In the early 1990s Galanternik was a small businessman who traded electric equipment, getting the nickname of Lampochka (Light Bulb), Alexander Sibirtsev, an Odesa-based investigative journalist, told the Novoye Vremya magazine. In 2003, Galanternik co-founded Sotskombank, which was liquidated in 2011.

“As far as Galanternik is concerned, that’s a businessman who is actively doing business in Odesa. Why do we have such close relations with him?” Trukhanov said in a March interview with the Levy Bereg news site. “…There are people doing business in Odesa who also do something for the city: hold concerts, attract people, decorate playgrounds.”

Trukhanov, born in Odesa in 1965, became head of then-President Viktor Yanukovych’s Party of Regions’ faction on the Odesa City Council in 2010. He became mayor of the city in 2014 and re-elected in 2015.

Trukhanov has Russian citizenship, which was confirmed by the site of Russia’s Federal Tax Service, although he denies this.

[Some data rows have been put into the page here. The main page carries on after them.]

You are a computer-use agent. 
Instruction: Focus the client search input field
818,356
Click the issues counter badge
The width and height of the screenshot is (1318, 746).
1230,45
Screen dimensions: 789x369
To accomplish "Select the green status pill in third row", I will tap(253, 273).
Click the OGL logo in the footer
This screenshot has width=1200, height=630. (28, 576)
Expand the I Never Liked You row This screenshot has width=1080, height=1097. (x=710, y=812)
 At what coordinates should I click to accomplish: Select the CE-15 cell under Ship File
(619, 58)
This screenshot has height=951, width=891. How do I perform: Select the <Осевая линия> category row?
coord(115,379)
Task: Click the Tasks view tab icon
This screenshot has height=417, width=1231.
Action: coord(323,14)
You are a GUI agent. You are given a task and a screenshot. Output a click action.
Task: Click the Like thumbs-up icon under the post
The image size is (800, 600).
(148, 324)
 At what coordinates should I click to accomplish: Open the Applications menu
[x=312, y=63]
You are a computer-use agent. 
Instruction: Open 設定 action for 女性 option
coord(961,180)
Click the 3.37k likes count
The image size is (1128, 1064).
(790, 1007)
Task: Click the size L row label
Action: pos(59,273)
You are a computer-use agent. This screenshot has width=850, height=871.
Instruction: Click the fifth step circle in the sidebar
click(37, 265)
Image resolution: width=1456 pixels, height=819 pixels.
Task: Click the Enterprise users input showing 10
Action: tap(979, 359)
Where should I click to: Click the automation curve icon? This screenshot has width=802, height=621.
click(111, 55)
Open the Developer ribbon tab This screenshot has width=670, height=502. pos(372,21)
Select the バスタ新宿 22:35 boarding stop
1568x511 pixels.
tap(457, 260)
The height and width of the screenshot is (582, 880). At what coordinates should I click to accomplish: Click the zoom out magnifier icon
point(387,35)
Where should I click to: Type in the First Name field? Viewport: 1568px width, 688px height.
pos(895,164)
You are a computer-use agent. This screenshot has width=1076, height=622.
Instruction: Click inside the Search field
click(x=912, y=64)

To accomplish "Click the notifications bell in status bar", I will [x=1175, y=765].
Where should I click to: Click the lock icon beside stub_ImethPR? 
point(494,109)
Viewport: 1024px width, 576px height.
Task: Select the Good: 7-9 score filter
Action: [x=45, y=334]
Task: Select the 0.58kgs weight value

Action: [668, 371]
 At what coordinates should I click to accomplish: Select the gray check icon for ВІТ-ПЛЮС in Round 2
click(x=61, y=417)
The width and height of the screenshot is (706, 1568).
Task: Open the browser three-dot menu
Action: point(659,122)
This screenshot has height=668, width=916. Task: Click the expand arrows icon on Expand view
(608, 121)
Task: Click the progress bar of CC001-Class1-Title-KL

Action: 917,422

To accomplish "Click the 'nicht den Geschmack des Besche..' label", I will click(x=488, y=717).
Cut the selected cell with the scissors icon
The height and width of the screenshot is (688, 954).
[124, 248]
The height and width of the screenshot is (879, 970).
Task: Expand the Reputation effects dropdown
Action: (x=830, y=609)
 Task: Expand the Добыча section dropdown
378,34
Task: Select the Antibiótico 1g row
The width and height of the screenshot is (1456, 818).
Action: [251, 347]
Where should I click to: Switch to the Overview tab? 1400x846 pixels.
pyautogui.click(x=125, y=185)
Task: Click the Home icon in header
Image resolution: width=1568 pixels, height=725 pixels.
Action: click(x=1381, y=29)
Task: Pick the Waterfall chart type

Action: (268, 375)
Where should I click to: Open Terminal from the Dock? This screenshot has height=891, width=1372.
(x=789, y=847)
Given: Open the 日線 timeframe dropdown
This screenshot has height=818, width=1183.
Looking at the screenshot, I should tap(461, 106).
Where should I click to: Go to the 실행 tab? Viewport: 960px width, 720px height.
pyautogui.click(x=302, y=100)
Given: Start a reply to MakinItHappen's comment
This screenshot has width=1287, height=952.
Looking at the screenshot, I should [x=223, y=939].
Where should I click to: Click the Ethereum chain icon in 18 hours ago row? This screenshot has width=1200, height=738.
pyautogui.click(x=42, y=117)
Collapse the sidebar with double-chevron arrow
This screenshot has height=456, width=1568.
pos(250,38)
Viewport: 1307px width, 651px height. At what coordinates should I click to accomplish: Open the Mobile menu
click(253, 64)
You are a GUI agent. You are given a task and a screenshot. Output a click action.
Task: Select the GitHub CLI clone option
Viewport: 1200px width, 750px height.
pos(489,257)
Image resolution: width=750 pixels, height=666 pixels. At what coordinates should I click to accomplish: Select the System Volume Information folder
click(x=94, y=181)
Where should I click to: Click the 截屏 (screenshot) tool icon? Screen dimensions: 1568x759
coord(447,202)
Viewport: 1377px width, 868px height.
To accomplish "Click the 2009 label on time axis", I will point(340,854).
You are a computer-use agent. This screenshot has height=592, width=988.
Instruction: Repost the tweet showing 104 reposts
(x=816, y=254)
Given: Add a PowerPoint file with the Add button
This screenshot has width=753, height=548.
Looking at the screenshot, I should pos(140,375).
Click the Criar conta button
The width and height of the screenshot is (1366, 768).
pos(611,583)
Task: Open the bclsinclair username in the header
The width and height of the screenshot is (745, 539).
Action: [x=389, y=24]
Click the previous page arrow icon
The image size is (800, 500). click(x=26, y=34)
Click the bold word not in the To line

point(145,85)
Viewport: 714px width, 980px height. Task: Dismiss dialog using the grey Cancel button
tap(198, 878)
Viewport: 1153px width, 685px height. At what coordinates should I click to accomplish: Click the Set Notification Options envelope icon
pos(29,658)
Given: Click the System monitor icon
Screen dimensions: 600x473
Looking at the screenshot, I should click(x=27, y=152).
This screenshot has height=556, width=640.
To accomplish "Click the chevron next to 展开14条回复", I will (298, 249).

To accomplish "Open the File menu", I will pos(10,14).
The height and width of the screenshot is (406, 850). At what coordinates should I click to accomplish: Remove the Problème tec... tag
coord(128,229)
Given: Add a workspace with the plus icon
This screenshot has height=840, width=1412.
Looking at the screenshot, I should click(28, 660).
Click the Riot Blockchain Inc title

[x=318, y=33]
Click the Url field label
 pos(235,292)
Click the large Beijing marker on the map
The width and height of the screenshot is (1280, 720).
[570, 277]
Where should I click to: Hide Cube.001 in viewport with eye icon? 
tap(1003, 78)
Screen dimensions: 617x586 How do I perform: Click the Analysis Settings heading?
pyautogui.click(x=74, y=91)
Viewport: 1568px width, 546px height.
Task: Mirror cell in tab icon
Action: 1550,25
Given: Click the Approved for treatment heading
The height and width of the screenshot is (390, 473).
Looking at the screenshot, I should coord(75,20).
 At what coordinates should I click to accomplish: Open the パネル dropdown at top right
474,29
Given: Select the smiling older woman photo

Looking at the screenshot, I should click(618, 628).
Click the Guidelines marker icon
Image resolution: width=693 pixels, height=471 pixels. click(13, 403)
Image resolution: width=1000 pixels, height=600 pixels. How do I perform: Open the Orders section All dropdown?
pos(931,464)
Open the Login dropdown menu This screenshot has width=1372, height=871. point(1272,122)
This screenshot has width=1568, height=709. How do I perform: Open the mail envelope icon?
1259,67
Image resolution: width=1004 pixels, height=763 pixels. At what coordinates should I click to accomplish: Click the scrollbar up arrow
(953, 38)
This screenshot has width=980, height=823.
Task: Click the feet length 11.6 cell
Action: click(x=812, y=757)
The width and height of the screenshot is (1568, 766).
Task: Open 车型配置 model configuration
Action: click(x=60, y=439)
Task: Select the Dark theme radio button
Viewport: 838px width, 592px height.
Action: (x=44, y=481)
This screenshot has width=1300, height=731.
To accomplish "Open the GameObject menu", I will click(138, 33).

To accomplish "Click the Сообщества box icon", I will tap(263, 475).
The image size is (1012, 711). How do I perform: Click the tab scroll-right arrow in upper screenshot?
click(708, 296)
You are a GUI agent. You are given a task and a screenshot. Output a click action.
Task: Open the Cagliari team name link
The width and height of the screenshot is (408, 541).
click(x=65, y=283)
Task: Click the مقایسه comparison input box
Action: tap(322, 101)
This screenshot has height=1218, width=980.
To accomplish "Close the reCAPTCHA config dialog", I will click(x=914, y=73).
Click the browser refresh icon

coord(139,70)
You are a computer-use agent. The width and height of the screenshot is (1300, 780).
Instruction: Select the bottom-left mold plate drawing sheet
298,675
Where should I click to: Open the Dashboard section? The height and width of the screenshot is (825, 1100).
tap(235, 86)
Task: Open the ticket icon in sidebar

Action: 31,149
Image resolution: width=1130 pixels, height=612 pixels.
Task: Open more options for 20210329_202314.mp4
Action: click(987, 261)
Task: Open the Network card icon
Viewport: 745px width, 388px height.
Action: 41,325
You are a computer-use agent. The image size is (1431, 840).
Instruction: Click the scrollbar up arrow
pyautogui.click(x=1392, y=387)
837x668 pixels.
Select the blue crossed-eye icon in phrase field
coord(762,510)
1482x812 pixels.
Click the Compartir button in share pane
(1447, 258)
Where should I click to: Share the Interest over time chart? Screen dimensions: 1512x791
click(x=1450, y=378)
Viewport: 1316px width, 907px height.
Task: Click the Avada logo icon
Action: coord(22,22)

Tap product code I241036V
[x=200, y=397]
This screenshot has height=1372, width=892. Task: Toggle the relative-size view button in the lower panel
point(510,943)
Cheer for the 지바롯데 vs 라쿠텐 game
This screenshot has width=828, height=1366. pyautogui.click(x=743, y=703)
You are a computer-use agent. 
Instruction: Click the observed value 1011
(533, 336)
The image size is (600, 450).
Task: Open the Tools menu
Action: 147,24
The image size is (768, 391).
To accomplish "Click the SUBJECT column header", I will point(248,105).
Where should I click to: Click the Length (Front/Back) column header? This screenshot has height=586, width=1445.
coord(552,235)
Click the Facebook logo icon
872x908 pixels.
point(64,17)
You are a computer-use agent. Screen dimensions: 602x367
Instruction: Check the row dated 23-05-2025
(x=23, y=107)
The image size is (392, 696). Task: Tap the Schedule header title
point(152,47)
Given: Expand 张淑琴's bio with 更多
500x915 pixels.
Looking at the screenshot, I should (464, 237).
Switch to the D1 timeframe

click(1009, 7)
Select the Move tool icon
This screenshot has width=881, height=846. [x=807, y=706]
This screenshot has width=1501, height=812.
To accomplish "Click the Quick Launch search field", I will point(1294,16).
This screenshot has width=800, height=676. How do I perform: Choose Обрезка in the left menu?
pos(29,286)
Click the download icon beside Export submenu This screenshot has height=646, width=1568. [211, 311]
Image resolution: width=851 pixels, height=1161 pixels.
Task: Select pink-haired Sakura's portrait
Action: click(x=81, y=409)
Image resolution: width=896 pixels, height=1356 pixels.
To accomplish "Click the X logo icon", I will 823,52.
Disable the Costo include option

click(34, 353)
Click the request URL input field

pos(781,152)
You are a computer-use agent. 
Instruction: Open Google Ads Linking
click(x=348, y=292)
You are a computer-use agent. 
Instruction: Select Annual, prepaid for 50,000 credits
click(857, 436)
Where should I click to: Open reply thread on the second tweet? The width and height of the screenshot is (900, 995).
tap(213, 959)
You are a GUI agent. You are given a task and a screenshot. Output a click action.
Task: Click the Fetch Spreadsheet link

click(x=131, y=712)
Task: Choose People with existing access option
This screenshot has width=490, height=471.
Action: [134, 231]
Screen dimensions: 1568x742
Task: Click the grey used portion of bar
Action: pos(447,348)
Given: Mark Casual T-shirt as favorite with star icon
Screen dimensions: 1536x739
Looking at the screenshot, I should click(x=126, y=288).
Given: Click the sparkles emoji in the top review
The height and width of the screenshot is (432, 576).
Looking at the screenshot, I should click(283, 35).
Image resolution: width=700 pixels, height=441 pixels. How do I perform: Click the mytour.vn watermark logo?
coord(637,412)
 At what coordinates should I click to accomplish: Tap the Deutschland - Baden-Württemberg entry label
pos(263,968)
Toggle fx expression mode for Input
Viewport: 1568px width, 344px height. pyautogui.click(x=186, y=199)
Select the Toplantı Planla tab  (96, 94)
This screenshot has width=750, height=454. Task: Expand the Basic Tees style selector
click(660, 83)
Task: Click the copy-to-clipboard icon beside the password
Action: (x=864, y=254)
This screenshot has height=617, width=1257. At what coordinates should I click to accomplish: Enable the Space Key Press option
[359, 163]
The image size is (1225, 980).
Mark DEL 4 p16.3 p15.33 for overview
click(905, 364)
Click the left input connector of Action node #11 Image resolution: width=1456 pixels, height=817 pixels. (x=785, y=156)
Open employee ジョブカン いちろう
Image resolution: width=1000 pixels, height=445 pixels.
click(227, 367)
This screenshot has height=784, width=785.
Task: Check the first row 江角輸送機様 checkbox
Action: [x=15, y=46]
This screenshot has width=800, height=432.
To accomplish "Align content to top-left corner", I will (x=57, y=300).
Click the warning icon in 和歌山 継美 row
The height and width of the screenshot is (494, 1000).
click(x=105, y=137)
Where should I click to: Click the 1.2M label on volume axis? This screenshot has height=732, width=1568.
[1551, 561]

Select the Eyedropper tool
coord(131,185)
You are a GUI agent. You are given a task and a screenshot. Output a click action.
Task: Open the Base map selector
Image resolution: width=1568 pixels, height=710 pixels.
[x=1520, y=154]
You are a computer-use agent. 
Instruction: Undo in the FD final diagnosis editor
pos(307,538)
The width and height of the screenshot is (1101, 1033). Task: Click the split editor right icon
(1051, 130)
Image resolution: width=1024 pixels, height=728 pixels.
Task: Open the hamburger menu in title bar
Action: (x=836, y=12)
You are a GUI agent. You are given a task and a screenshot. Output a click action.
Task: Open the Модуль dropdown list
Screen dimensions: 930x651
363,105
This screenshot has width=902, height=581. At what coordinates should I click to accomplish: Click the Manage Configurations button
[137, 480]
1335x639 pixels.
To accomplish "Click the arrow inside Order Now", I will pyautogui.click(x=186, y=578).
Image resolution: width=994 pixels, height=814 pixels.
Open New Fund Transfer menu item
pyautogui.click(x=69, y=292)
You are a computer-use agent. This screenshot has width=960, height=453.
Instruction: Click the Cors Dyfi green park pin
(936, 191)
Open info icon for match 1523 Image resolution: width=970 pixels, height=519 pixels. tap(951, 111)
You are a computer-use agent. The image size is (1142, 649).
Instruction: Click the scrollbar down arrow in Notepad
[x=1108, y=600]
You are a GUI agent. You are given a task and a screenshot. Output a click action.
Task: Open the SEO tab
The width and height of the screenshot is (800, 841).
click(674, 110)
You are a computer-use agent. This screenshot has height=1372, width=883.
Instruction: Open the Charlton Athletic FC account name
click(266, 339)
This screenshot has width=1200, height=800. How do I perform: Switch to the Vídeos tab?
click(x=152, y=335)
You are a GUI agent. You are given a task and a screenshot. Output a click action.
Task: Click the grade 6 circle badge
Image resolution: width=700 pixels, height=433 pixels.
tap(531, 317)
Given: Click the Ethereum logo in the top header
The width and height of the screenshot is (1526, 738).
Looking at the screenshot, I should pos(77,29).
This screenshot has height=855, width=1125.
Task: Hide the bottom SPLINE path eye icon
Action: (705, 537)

The gang is also linked to Russian oil magnate Alexander Zhukov, according to the dossier. In 2011, he was detained in Italy on suspicion of trading illegal weapons. An Italian court acquitted him of smuggling because it was outside of Italy’s jurisdiction.

Angert, Angert’s daughter Anya, Galanternik, and Trukahnov’s common-law wife and daughter, Tetyana Koltunova and Kateryna Trukhanova, have all bought luxury apartments in London, according to an April investigation by OCCRP.

Read more: Russian passport should disqualify Trukhanov as mayor

Municipal contracts

Trukhanov’s associates currently own a thriving business empire in Odesa that includes companies that win municipal contracts and are awarded most of the prime land for construction.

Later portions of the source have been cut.